General News

NHCS helping families prepare for September

February 28, 2018

A child sorts counters into coloured mason jars using t ongs at the school readiness program. This will help her develop problem solving, fine motor and counting skills before she starts school in September. / SUBMITTED

By Sarah Sobanski

North Hastings Children’s Services is helping preschoolers prepare for their first day of school.

Children’s Services has brought back its school readiness program for the second year in a row — but in a different format. Coming of school age children and their parents can attend to get an idea of what to expect in the fall. 

“This program is about helping children and families get ready for that transition into school — sometimes that can be a scary thing. Having them come to our program will help them prepare for that drop off in September,” said program co-ordinator and registered early childhood educator for Children’s Services Nicole Beaudin.

The free program now runs an hour every Wednesday until June in the York River Public School Library. It started the second week February.

“[It’s] whatever fits [parents’] schedule[s],” said Beaudin. She explained parents don’t have to have started the first week of the program or attend every week until it’s finished. They should consider the development needs of their children and what works best for them.

“It’s something they should plan to come every week just if they’re having problems with socialization before starting school. We have a few success stories from last year’s school readiness that they’re transition this year was a breeze.”

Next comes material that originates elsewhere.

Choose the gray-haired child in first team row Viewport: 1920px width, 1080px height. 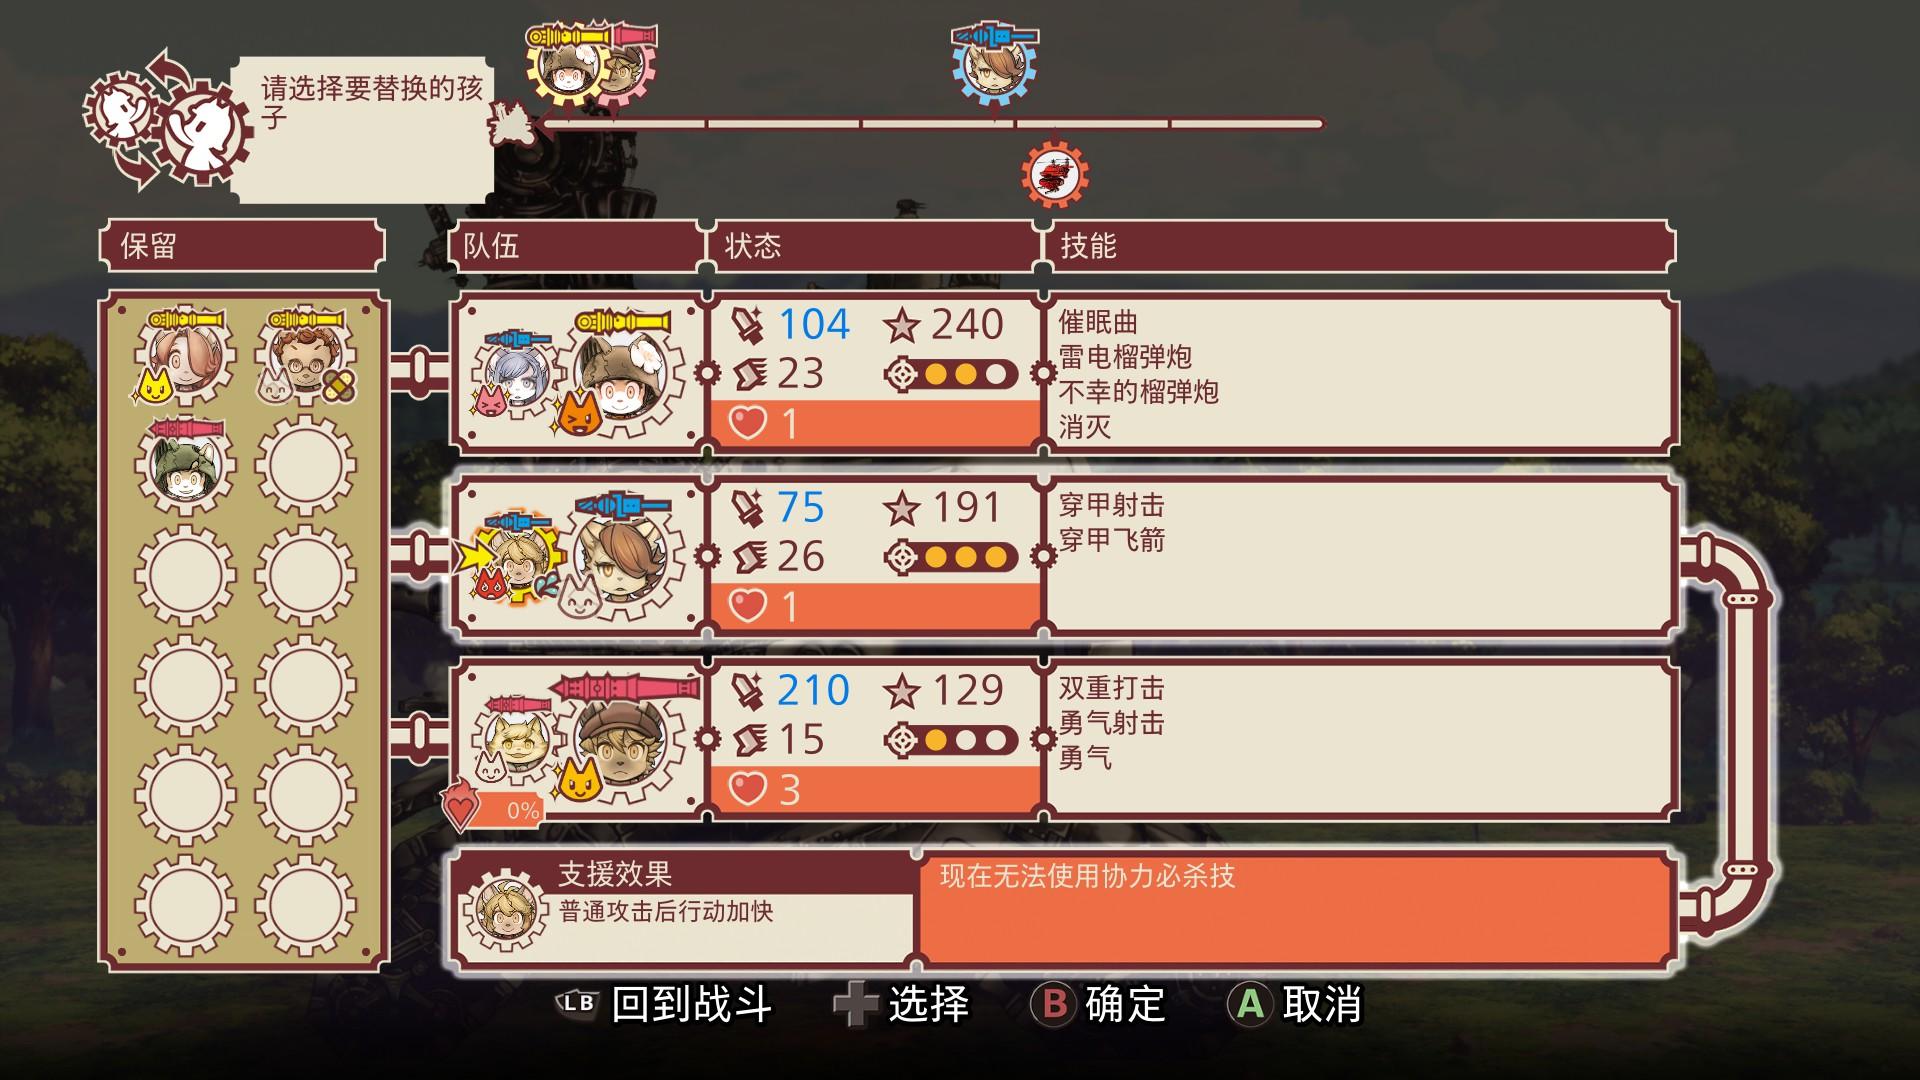coord(516,375)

The program is designed to help socialize children and help them acclimatize to the busy buzz of school. It also helps them develop their independence including a school tour with the children but without their parents. 

“You walk into the library… [and] we have stations set up for the children to walk around and explore,” said Beaudin, explaining the stations are modeled after kindergarten curriculum and for play-based learning.

“It’s a lot of loose parts [such as playing dough and numbered rocks] and for them to manipulate and get used to numbers, shapes, colours and letters,” she said. “The kindergarten teachers also use this curriculum. It’s getting them more prepared for what to expect in kindergarten [and] having more of that play based material with the four core foundations of belonging, well-being, expression [and] engagement.”

Parents can get answers to questions such as when kindergarten starts, when registration is and what their children will be learning. They can also look at early development evaluations, development support for their children and become acquainted with the programs available for their children, such as those available at Children’s Services.

“We’re there for that family support piece,” said Beaudin. “[We’re really focused on” having that easy transition [and] having the families there to have this experience with their child.”